* [Given data]:

____

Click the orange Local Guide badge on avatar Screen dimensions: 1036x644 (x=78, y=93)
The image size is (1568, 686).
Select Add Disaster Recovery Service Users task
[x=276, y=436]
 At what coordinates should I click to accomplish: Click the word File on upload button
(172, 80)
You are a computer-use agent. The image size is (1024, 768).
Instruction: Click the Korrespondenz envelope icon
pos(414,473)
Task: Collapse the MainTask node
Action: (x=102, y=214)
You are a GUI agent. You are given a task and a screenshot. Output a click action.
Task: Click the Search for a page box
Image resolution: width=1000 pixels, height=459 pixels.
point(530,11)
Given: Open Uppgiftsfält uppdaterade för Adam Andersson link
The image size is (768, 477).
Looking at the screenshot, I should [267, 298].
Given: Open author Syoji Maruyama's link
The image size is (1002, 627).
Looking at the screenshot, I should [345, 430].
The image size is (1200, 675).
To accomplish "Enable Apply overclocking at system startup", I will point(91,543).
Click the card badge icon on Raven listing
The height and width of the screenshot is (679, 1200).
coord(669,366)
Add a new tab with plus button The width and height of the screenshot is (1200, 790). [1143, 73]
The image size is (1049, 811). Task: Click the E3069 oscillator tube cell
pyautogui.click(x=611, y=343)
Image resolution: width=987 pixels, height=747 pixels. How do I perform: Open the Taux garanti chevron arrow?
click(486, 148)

____

* [What the exercise asks]: Scan the listing for the string "agent", then copy every line where it appears.

* [Answer space]:
You are a computer-use agent. The image size is (1024, 768).
You are a GUI agent. You are given a task and a screenshot. Output a click action.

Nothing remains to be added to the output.